Text passage -
There is an epidemic of sexual immorality among the leadership of the church. Shh! Don’t tell anyone!…
Cleaning out my basement the other day, I came across a magazine from a church I have visited a few years back. Opening the cover, I saw a full page advert for a prominent Pastor in a nearby city. It caused my heart to pause. I had heard a powerful sermon by him at a local conference, and bought his CD series. Upon looking him up recently, I found that he had relocated. To prison. He had been arrested for molesting minors at his church.
Most of us thought of the late 1980s as the watershed period for sex scandals in the church. The struggles of Jim Bakker and Jimmy Swaggart were front page news on many magazines and newspapers for weeks. In the last twenty years, the Catholic church scandals exploded on the scene, and went back decades. They were of such size, scope, and repulsiveness, that the Protestant church largely got a pass. Except for an occasional rumor, and a some isolated Mega Church leaders that fell. More specifically Bishop Eddie Long, Ted Haggard, and more recently, Bill Hybels.

Exercises -
1. In the passage on church leadership scandals, reproduce the text from "Most of us thought" up to and including "recently, Bill Hybels.", swapping "Protestant" for "Evangelical".
2. According to the passage on church leadership scandals, why was the Pastor from the magazine advert arrested?

Data shown -
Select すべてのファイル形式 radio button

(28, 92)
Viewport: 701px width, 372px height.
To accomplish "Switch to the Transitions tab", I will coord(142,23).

List of answers -
1.
Most of us thought of the late 1980s as the watershed period for sex scandals in the church. The struggles of Jim Bakker and Jimmy Swaggart were front page news on many magazines and newspapers for weeks. In the last twenty years, the Catholic church scandals exploded on the scene, and went back decades. They were of such size, scope, and repulsiveness, that the Evangelical church largely got a pass. Except for an occasional rumor, and a some isolated Mega Church leaders that fell. More specifically Bishop Eddie Long, Ted Haggard, and more recently, Bill Hybels.

2. He was arrested for molesting minors at his church.